Thursday, April 03, 2008

Careers - why so confusing?

In the last 2 weeks, I've bounced back and forth about 10 times concerning what I want to do when I grow up. It's a difficult decision. Golden handcuffs? Or sail on the wind with whatever comes up? Hard choice. Am I making decisions based on what I want? Or what other people want of me?

Luckily, one of my best friends is back in town and I managed to have a good chat with him this morning concerning all of this. If anyone knows me, understands my thinking, and also the environment I am currently in, he does. That's a huge support mechanism. I wish I had had this discussion about a week ago! I need further discussions to determine how I must proceed from here on in. It's all about getting back to my roots. If all goes well, after the science fair, this will happen.

Career.
Fight.
Science Fair.

Three very different parts of life, all of which are coming to a head right now.

It's funny though, while discussing some of this in the morning, I found that I could talk confidently about my choices and reasoning.

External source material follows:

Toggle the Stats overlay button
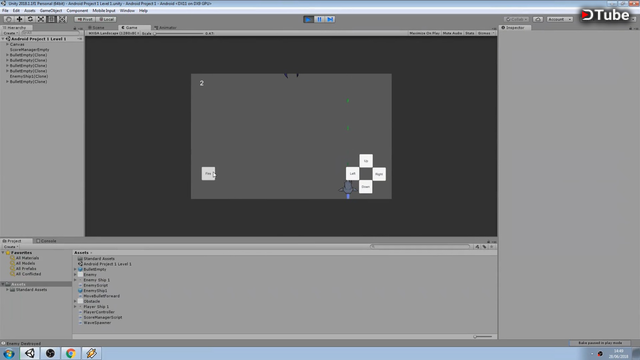 pyautogui.click(x=470, y=33)
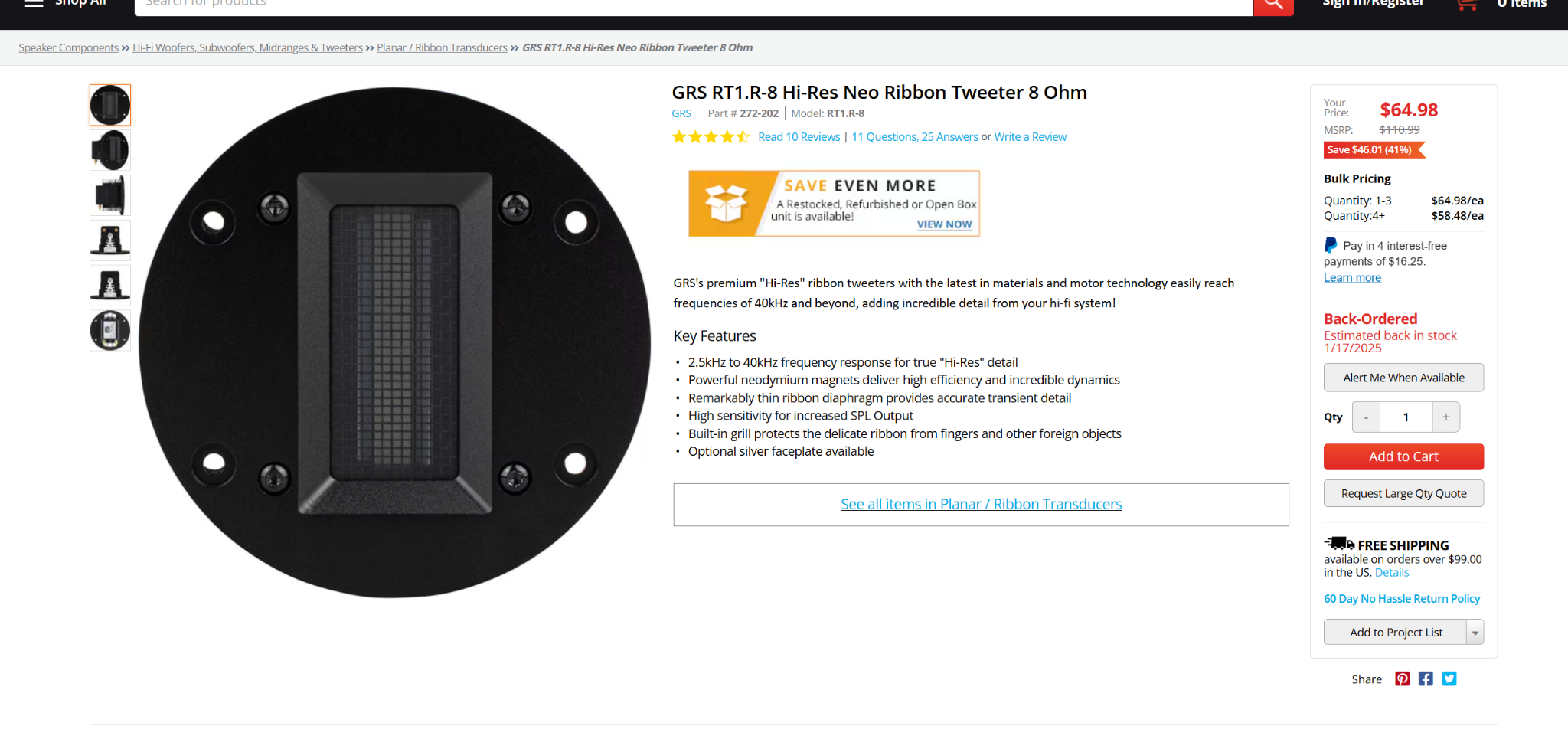This screenshot has height=736, width=1568.
Task: Decrease quantity with the minus button
Action: click(1366, 417)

I realized that, irregardless of this slight detour and chaos happening right now, I've gained alot of confidence in the last year or so. Certain situations still intimidate me, and I have a few discussions that have to happen in the next little while that aren't going to be fun, but confidence is building. Yeah!!

Tomorrow is a non-training day. I need a day off! Then back at it on Saturday, along with a body composition test. I'm getting pretty eager to get into the ring for this fight. Yesterday, I felt REALLY good - relaxed, cool, strong. If I can keep that same feeling for the fight, that would be great.